My question is, how much to give? Normally I would consider £100 / £150 (which have usually been for weddings with just OH and myself attending) but I have heard stories that it’s now supposed to be enough to cover our “plate”. We have no idea what that is. It’s also really pushing our budget to attend. The trip will be instead of a holiday as we can’t afford to attend the destination wedding as well as have a summer holiday.

What’s correct etiquette for a monetary gift in this instance?

Crunched Mon 04-Mar-19 18:46:10

I really don’t think there is an etiquette for a required amount.
Like you, I try to cover the cost of the hospitality and add a little. So, ceremony, sit down meal, free bar plus evening hosting would equal £120 per head (and my DC are young adults/students, so pretty costly if invited). Are the bride and groom providing more than that in the way of accommodation/ meals etc?
I think you have to put the extra costs associated with destination weddings aside. You could have refused the invitation and, as you state on here, you have chosen (maybe grudgingly grin?) this wedding for your family holiday this year.
I love a wedding but some of these destination ‘do’s’ are a big ask for a family sometimes IMO.

Luaa Mon 04-Mar-19 18:57:32

The most we've ever given as a wedding gift is £50, I'm always amazed at how much people say they give on here!

I would definitely factor in cost of attending when deciding how much to give.

Knittedfairies Mon 04-Mar-19 18:59:51

I'm not sure I agree with Crunched that you should put the cost of getting yourselves to the destination wedding aside, but I do think that covering their cost of hosting is odd. Presumably they invited you because they wanted you to be there; they could have saved money by not inviting you... I think giving your usual amount as a gift is fine.

HJWT Mon 04-Mar-19 19:09:20

Again don't agree with crunch....

You get married but expect others to pay for them self? Very strange £50 is more than enough especially when you covering your costs... also can adult DC not cough up some money for them self?

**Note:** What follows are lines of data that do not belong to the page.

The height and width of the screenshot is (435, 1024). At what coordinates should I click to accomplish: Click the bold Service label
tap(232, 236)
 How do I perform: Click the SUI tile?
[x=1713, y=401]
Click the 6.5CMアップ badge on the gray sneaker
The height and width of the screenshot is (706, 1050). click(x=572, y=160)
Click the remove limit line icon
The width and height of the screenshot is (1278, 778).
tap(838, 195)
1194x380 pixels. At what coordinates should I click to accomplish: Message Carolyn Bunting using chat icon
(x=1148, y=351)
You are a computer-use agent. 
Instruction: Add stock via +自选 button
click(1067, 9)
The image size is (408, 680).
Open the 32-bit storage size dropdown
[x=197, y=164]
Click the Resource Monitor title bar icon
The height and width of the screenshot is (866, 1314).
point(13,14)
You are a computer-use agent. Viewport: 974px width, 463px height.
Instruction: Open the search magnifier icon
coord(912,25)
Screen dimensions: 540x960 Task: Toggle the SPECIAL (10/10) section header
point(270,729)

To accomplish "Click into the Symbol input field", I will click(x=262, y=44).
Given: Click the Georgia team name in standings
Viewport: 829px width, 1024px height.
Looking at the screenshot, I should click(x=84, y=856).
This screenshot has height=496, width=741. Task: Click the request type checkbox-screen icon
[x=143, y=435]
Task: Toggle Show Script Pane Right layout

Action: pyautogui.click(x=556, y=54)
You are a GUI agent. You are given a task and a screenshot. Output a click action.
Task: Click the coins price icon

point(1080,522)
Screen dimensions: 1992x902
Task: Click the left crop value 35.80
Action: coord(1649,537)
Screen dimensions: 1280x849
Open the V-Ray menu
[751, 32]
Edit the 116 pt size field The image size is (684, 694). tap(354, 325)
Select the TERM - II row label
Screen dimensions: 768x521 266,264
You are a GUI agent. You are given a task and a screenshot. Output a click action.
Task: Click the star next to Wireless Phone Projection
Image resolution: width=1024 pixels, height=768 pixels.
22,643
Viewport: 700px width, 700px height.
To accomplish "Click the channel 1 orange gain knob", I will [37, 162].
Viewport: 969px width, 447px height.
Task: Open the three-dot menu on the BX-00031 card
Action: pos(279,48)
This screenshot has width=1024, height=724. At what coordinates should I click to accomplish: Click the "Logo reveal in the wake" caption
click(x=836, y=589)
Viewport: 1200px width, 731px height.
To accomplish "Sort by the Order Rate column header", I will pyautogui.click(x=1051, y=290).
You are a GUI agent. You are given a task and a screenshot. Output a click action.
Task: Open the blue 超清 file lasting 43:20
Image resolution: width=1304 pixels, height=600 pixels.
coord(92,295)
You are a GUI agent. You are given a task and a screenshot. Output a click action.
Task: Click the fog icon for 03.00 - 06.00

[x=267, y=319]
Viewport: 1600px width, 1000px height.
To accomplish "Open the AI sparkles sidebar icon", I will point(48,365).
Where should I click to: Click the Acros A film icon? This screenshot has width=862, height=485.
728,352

DontCallMeCharlotte Mon 04-Mar-19 19:17:02

I've been to some destination weddings (I'm the exception who loves a destination wedding). Without exception the happy couple has said no gifts (Although I usually give £50 anyway).

The cover your plate thing is an American thing. I hope it stays that way.

AdoreTheBeach Mon 04-Mar-19 19:43:39

Thank you all for replying. We were quite surprised our DC were named on the invitation, as expected just OH and myself. PIL would like all of us going (no they’re not contributing). PIL would like as many family members attending as possible. Our DC are full time students so they do not have any money to put towards flights/hotels etc abroad.

I’m relieved to read a number of people suggesting £50 as reasonable so I think perhaps £150 or slightly more will be something we can afford and seems reasonable as a gift. I do very much miss the days of buying meaningful wedding gifts and bringing them beautifully wrapped to the wedding.